• [Aim of the task] What is needed is an exact copy of the data below, pictures excluded.

__________________________________________________

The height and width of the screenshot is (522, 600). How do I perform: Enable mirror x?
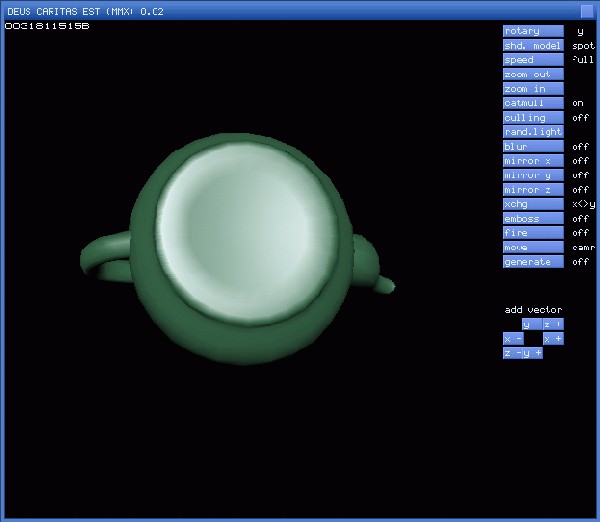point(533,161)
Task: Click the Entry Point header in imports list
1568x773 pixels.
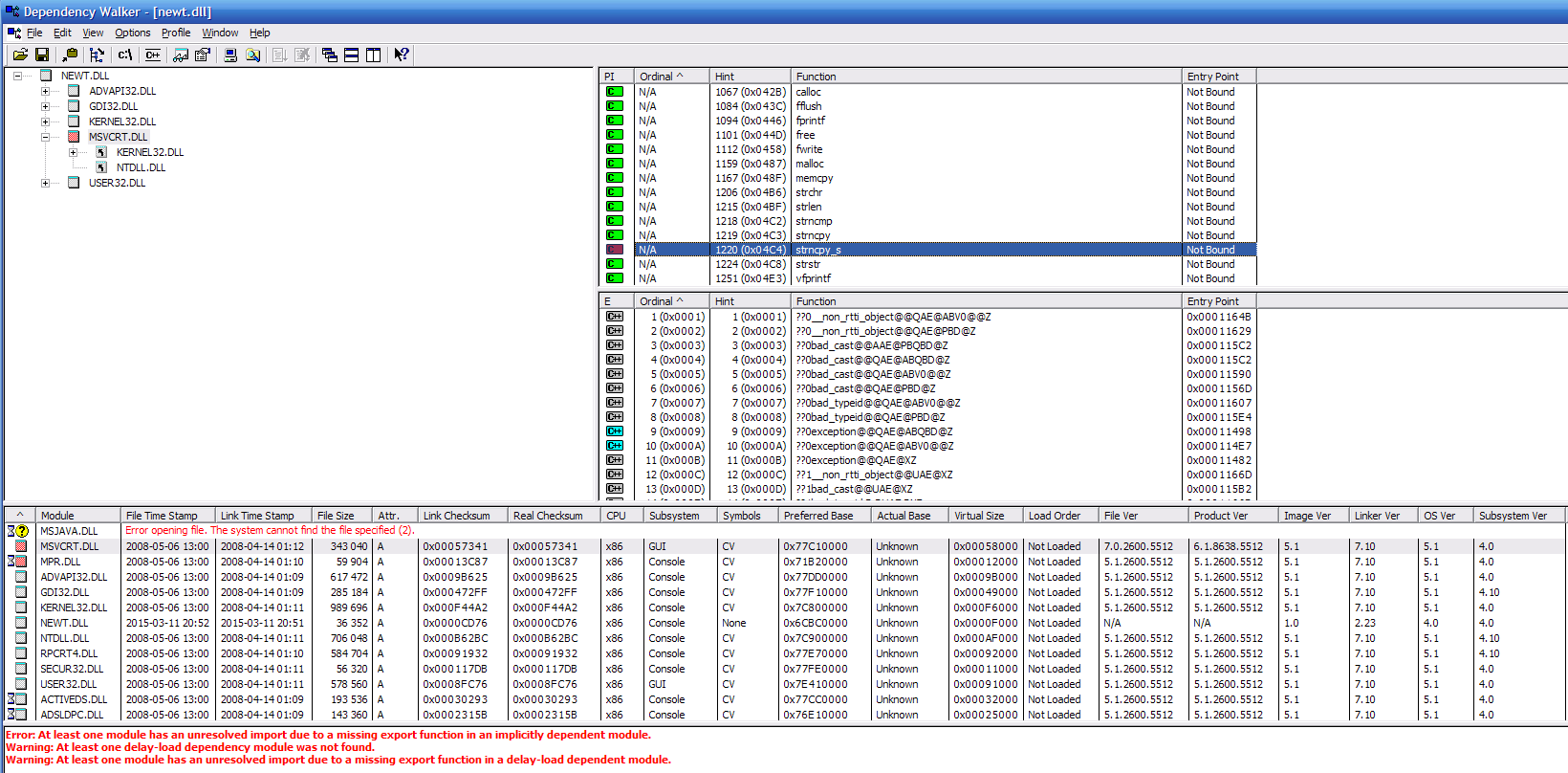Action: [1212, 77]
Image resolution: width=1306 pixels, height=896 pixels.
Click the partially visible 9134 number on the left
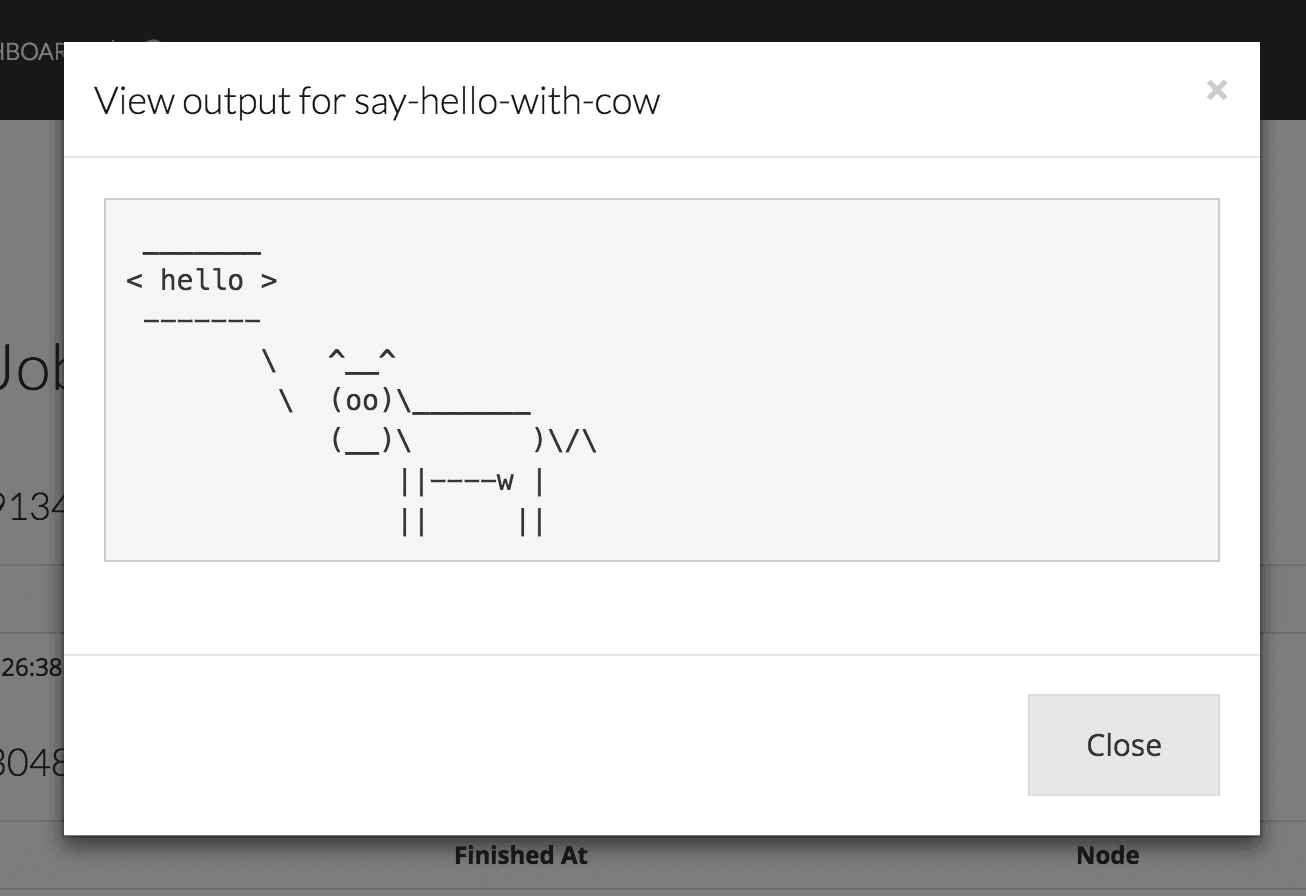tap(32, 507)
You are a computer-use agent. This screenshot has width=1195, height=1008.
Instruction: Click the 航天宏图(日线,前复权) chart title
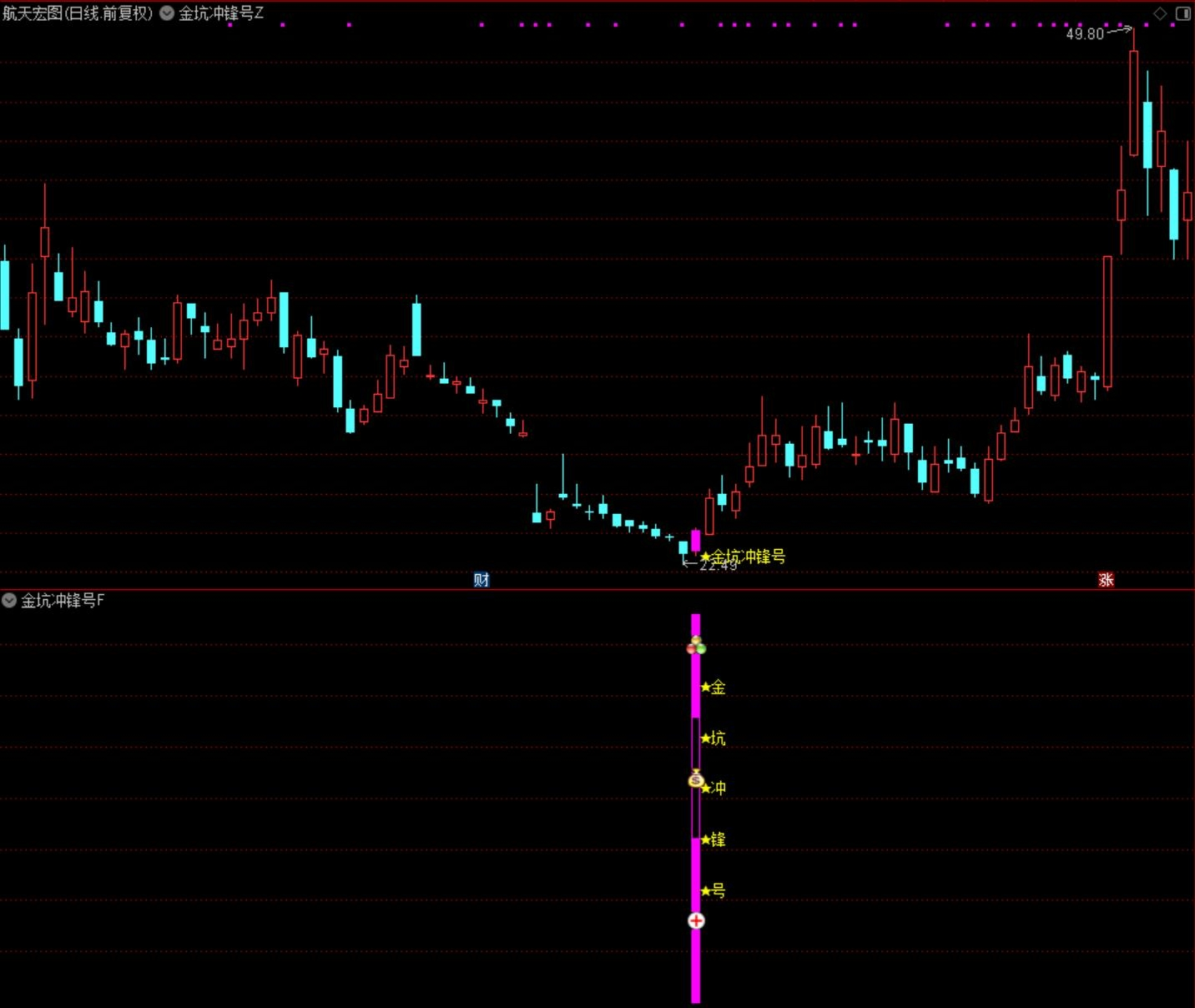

__________________________________________________

• [The answer]
The height and width of the screenshot is (522, 600). How do I perform: Enable mirror x?
point(533,161)
Task: Click the Entry Point header in imports list
1568x773 pixels.
Action: [1212, 77]
Image resolution: width=1306 pixels, height=896 pixels.
Click the partially visible 9134 number on the left
tap(32, 507)
You are a computer-use agent. This screenshot has width=1195, height=1008.
Instruction: Click the 航天宏图(日线,前复权) chart title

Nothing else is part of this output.